**Stored items:**

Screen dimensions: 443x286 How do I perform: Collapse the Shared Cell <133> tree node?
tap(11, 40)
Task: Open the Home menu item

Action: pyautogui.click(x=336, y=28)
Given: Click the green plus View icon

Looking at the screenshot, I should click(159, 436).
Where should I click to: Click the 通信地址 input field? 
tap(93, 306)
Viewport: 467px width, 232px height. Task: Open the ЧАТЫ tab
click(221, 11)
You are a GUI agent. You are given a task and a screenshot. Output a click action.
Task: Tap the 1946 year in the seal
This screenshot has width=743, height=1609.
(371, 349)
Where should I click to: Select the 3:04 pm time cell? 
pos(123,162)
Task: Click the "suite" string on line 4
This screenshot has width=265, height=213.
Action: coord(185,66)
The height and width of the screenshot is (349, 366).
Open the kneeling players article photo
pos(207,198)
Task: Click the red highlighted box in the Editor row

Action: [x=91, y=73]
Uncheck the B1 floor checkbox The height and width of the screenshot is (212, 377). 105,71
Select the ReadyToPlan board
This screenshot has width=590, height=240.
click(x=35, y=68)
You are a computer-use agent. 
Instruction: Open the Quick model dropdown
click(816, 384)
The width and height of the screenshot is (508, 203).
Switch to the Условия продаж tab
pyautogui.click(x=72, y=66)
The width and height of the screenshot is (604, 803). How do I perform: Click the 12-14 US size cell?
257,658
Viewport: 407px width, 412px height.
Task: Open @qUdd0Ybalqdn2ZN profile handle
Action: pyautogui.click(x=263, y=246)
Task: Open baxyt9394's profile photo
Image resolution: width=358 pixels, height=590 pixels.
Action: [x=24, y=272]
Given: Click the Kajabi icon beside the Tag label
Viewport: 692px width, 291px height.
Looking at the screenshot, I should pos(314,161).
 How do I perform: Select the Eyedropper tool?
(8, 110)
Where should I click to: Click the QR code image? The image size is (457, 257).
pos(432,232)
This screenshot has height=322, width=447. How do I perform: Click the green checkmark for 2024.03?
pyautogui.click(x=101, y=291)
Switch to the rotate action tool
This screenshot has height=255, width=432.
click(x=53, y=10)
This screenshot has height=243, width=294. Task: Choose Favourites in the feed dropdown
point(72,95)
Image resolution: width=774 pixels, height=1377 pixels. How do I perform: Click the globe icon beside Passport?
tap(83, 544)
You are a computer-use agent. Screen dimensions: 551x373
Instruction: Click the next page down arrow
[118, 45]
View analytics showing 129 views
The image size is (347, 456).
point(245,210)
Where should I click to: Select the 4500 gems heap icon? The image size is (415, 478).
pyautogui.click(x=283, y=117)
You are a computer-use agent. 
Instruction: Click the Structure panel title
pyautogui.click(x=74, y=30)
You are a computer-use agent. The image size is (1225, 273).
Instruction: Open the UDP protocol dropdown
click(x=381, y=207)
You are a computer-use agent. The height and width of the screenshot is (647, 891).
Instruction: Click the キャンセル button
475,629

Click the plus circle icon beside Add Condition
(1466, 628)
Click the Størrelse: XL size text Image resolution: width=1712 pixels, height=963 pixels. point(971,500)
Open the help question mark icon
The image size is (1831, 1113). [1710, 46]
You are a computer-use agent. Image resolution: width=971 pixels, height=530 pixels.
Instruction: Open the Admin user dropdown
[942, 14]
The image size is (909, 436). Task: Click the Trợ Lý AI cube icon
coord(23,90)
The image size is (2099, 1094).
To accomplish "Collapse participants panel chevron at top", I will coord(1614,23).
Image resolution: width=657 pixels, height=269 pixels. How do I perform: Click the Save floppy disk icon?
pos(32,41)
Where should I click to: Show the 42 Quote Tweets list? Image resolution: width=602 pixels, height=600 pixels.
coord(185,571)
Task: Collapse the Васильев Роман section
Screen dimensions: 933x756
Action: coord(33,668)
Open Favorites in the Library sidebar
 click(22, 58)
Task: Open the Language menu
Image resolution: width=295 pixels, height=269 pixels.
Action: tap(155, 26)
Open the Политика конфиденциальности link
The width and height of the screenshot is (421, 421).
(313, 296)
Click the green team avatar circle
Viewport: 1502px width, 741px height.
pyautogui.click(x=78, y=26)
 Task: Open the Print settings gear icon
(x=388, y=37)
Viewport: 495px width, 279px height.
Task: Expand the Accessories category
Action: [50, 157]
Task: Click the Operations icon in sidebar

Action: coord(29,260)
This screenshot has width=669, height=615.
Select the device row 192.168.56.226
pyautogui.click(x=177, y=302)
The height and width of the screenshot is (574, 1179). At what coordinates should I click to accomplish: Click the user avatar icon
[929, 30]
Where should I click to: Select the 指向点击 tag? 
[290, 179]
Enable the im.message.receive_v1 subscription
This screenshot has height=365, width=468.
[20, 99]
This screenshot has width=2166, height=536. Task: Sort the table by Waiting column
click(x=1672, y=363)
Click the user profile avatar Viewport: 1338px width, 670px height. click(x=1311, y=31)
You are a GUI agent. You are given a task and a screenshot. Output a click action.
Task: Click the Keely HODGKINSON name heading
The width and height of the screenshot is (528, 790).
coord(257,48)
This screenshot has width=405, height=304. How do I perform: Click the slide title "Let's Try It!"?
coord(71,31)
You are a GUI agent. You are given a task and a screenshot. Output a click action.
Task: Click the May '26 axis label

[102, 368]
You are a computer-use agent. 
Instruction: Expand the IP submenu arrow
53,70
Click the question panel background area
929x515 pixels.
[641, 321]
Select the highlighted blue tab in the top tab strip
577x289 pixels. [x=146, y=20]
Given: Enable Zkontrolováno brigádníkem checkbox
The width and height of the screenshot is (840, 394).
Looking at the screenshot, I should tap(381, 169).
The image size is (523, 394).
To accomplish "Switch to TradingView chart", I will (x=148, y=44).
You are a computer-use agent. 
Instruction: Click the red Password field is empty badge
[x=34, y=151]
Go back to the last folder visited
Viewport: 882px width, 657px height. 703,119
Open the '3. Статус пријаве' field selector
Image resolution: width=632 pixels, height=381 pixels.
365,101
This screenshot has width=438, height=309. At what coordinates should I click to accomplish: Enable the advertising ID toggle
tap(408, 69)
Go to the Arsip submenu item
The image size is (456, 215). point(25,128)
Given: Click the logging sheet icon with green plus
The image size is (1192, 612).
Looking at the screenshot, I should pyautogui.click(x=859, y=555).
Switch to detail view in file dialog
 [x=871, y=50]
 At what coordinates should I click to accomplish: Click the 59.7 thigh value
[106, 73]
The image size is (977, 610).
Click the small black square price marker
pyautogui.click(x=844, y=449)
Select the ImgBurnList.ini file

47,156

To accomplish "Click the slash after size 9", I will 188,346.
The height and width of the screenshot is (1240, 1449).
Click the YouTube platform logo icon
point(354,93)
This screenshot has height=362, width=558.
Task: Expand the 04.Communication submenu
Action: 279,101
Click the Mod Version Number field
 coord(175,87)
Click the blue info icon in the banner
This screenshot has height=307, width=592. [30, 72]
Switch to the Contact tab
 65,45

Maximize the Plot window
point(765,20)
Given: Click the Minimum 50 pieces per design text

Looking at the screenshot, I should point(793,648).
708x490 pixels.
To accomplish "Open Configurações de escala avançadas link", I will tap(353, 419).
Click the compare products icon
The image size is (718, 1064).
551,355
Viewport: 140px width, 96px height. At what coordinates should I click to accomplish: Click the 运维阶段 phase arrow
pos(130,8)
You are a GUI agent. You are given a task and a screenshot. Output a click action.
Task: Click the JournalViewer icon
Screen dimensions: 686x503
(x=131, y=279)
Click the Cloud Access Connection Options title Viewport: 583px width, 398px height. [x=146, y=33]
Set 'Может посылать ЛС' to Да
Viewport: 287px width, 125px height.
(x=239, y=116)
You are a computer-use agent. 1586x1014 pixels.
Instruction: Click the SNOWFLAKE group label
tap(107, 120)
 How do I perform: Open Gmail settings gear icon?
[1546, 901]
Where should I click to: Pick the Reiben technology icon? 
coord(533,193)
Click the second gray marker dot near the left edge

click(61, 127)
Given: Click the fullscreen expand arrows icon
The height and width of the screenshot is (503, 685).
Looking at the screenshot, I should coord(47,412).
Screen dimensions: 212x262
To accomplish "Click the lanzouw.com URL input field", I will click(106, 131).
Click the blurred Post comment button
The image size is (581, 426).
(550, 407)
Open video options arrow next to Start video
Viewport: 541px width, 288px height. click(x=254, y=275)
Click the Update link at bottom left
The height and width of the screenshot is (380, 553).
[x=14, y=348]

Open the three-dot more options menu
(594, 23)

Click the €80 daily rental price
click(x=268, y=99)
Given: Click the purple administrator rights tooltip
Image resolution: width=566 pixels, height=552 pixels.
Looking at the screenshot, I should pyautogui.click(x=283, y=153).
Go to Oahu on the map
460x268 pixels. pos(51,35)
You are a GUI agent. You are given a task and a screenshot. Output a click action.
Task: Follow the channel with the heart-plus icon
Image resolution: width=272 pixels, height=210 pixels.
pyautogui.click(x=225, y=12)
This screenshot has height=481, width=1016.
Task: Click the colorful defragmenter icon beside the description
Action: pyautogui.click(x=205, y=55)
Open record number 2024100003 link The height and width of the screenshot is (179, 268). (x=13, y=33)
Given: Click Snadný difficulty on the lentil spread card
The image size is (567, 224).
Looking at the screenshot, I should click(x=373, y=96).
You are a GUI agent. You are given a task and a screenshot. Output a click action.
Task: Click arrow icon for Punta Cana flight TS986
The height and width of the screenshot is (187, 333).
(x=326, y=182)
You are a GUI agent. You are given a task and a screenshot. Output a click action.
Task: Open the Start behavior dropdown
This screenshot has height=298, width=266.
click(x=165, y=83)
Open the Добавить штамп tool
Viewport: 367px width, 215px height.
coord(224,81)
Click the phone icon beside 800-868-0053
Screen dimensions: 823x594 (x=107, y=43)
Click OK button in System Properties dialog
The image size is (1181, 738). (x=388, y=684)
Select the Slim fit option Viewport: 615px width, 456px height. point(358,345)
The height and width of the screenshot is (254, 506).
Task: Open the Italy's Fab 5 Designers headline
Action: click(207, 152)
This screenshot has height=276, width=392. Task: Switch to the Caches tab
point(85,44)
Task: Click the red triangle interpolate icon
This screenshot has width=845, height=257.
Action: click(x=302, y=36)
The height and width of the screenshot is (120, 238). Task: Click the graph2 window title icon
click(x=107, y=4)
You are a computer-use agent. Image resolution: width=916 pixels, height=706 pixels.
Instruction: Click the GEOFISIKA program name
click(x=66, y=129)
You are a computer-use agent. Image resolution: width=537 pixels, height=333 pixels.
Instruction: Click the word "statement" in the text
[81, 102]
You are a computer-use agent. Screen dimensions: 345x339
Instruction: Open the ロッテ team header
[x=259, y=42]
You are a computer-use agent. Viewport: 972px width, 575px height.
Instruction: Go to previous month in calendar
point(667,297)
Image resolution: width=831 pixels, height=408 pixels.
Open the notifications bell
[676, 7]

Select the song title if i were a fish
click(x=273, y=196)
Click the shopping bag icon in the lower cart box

**TASK:**
Your task is to transcribe the line containing "This screenshot has width=845, height=257." and every line after it, through the last line of the data, exactly as written and with nothing more.

**EXERCISE RESPONSE:**
This screenshot has width=845, height=257.
Action: click(x=302, y=36)
The height and width of the screenshot is (120, 238). Task: Click the graph2 window title icon
click(x=107, y=4)
You are a computer-use agent. Image resolution: width=916 pixels, height=706 pixels.
Instruction: Click the GEOFISIKA program name
click(x=66, y=129)
You are a computer-use agent. Image resolution: width=537 pixels, height=333 pixels.
Instruction: Click the word "statement" in the text
[81, 102]
You are a computer-use agent. Screen dimensions: 345x339
Instruction: Open the ロッテ team header
[x=259, y=42]
You are a computer-use agent. Viewport: 972px width, 575px height.
Instruction: Go to previous month in calendar
point(667,297)
Image resolution: width=831 pixels, height=408 pixels.
Open the notifications bell
[676, 7]

Select the song title if i were a fish
click(x=273, y=196)
Click the shopping bag icon in the lower cart box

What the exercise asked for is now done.